Bone Grafting For Implants
Why Bone Grafting?
Today, bone grafting procedures have become almost an integral part of implant reconstruction at our office in Dallas. In many instances, a potential implant site in the upper or lower jaw does not offer enough bone volume or quantity to accommodate a root form implant of proper size or in the proper place. This is usually a result of bone resorption (shrinkage) that has taken place since the loss of the tooth. Bone grafting procedures are utilizes to re-establish bone dimension. We now have the ability to grow bone where it is needed. This not only gives us the opportunity to place implants of proper length and width, it also gives us a chance to restore function and a pleasing esthetic appearance. The bone graft procedures are divided into two classes: ridge bone augmentation and sinus augmentation.
|Before bone augmentation|
|After bone augmentation|
Bone augmentation is a grafting procedure used to repair implant sites with inadequate bone structure due to previous extractions, gum disease or injuries. The bone is obtained from the patient’s mouth or artificial bone substitutes. Special membranes are utilized that dissolve under the gum and protect the bone graft and encourage bone regeneration. These special membranes help guide bone regeneration. Grafting is performed in the office either in conjunction with the implant placement or as separate procedure. Dr. Orth will discuss these options with you.
In extremely rare cases major bone grafts are necessary to repair larger defects of the jaws. These defects may arise as a result of severe traumatic injuries (auto accidents etc.), tumor surgery, or congenital defects. Large defects are repaired using the patient’s own bone. The bone is harvested from different parts of the body outside of the mouth. The hip (iliac crest), and lateral knee (tibia), are common donor sites. These procedures are routinely performed in an operating room and require a hospital stay.
Dr. Orth will refer you to an oral surgeon if these procedure are necessary.
|Normal bone tooth||After bone loss, after tooth loss|
|Bone grafting for implant||Bone grafting with implant place|
The maxillary sinuses are behind your cheeks and on top of the upper teeth. Sinuses are like empty rooms that have nothing in them. Some of the roots of the natural upper teeth extend up into the maxillary sinuses. When these upper teeth are removed, there is often just a thin wall of bone separating the maxillary sinus and the mouth. Dental implants need bone to hold them in place. When the sinus wall is very thin, it is impossible to place dental implants in this bone.
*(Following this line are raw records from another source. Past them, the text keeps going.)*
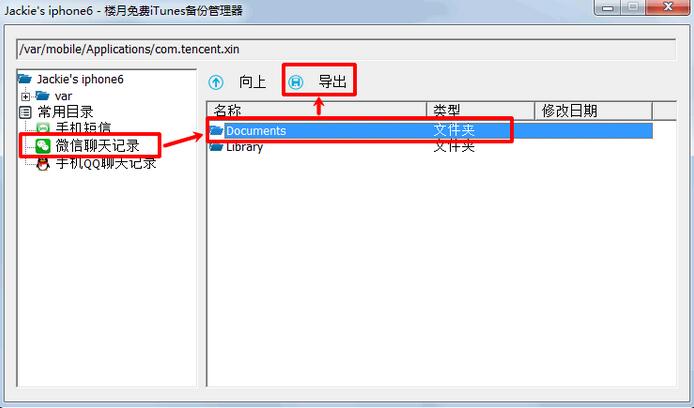Viewport: 694px width, 408px height.
Task: Click the Jackie's iphone6 root folder icon
Action: 25,79
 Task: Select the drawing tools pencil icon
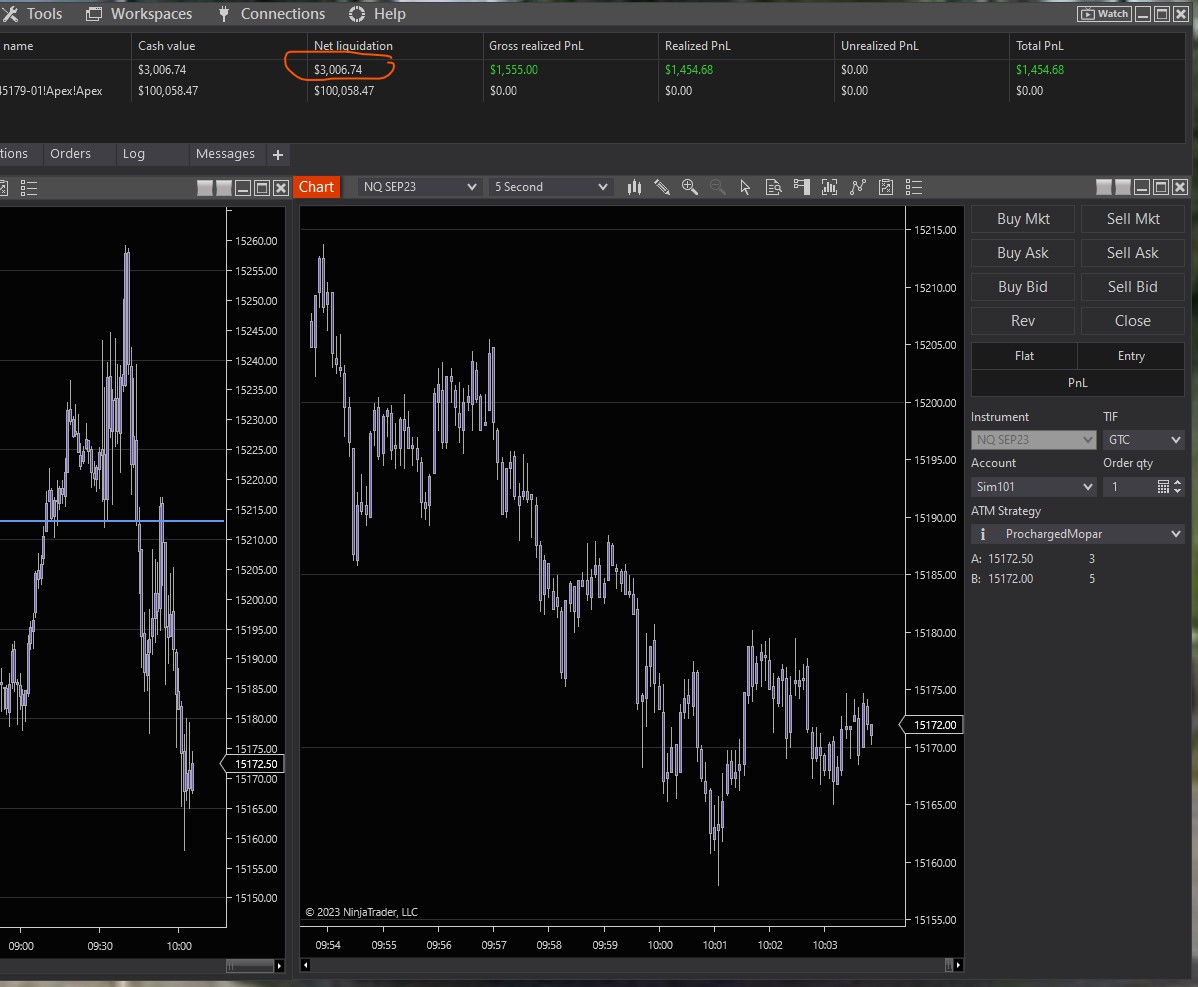click(661, 187)
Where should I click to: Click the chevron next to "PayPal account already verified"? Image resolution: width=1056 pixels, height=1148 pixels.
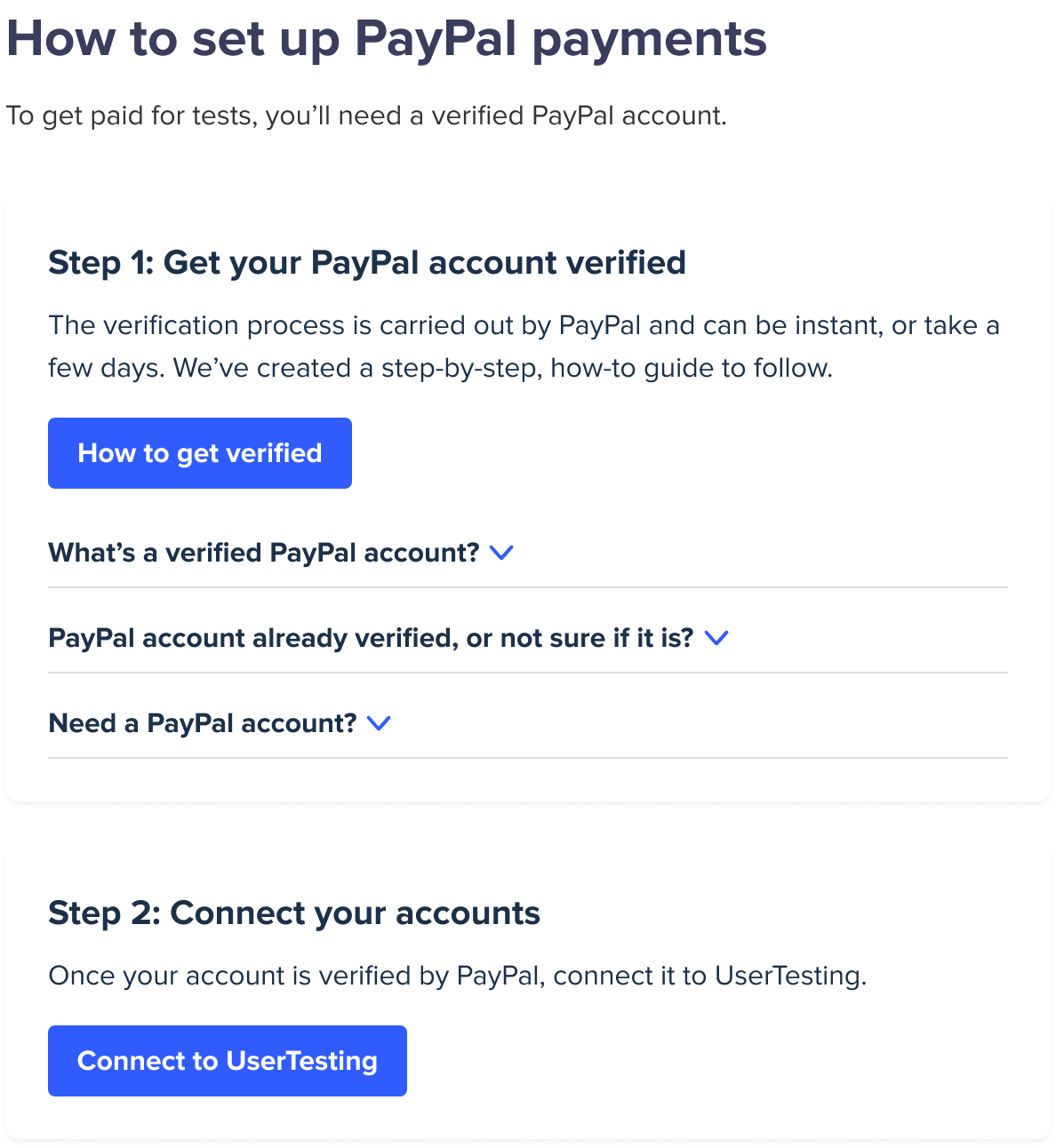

There is a solution and it’s called a sinus augmentation graft or sinus lift graft. The dental implant surgeon enters the sinus from where the upper teeth used to be. The sinus membrane is then lifted upward and donor bone is inserted into the floor of the sinus. Keep in mind that the floor of the sinus is the roof of the upper jaw. After several months of healing, the bone becomes part of the patient’s jaw and dental implants can be inserted and stabilized in this new sinus bone.
The sinus graft makes it possible for many patients to have dental implants when years ago there was no other option other than wearing loose dentures.
If enough bone between the upper jaw ridge and the bottom of the sinus is available to stabilize the implant well, sinus augmentations and implant placement can sometimes be performed as a single procedure. If not enough bone is available, the sinus augmentation will have to be performed first, then the graft will have to mature for several months, depending upon the type of graft material used. Once the graft has matured, the implants can be placed.